Because values are the most important aspect of a values debate, the ability to respond effectively to values is one of the most important skills for a debater to master. Merely proposing and defending a value of your own is not effective without showing why it is more important than your opponent's value, and to do that you must master the skills of value refutation.  When it comes to attacking a value, your two most useful tools are value objections and value implications

Value objections are attacks on the nature or characteristics of a value. Look for flaws in the reasoning behind a value.

1) State your opponent's value premise.
2) Identify the flaw in the value premise.
3) Expand on the nature of the flaw.  
4) Impact the flaw to the value premise as a whole.
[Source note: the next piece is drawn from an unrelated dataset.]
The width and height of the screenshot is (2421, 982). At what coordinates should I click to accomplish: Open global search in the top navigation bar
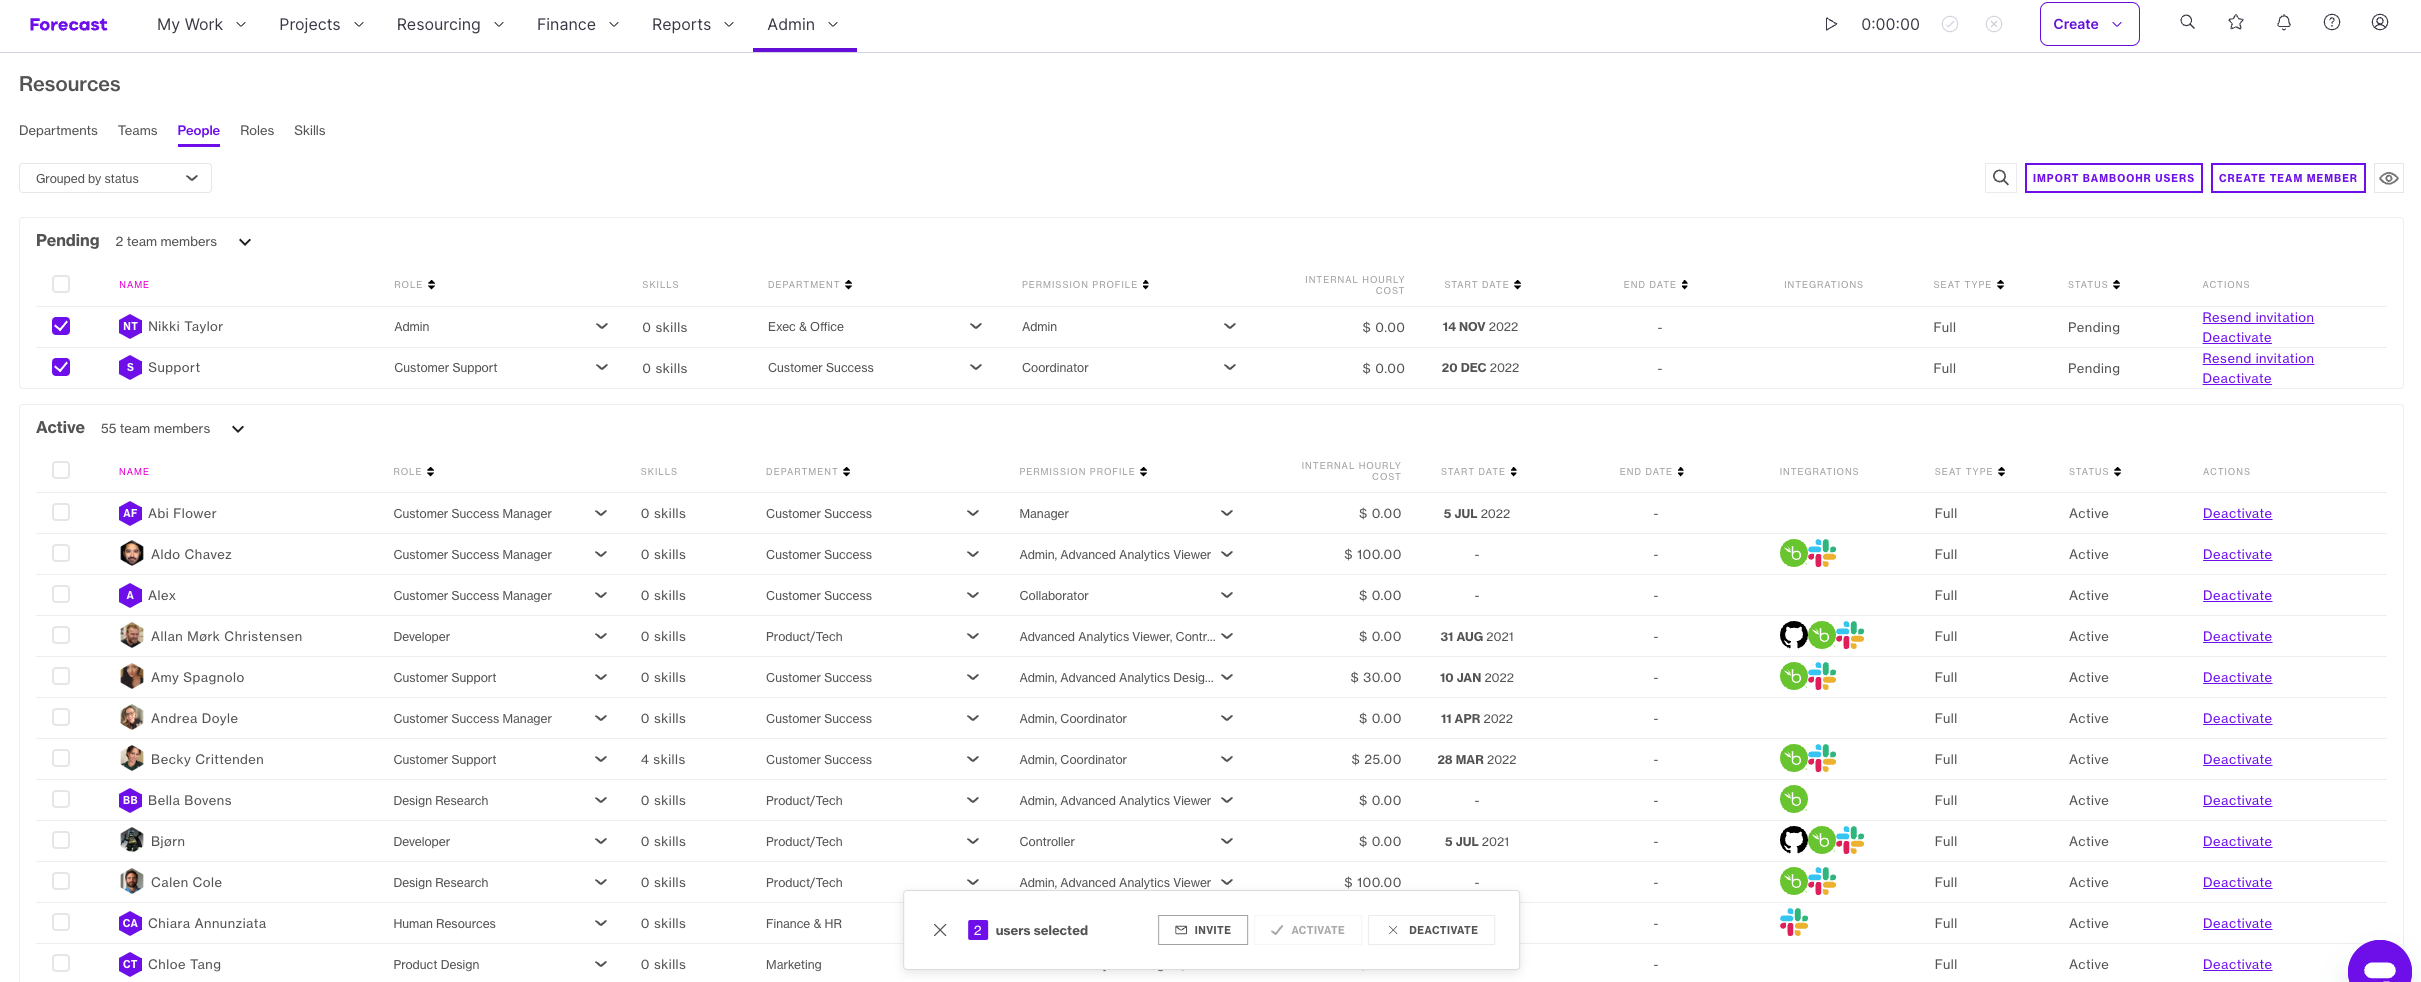(x=2188, y=22)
Example: "The affirmative team proposes a value of the Quality of Life.  Quality of life, however, is an inherently subjective value, meaning that different people mean different things when they say 'quality of life'. Because of this, the value is impossible to uphold for society as a whole, because upholding quality of life for some means sacrificing quality of life for others."

Value implications are an attack on the application of the value.  Look for places where upholding the values leads to unwanted consequences

1) State your opponent's value premise.
2) Identify an example of another application of that value.
3) Show that this application should not be supported.
4) Impact this argument to the value premise as a whole.

• Make your link from value to application as strong and as applicable as possible.

Example: "The negative supports the quality of life as the driving force in their policy-making decisions, a value which is often used by advocates of euthanasia, the immoral concept of doctor-assisted suicide, to support their position.  Thus we can see from this application that the connotations of accepting quality of life universally can be morally devastating to a society."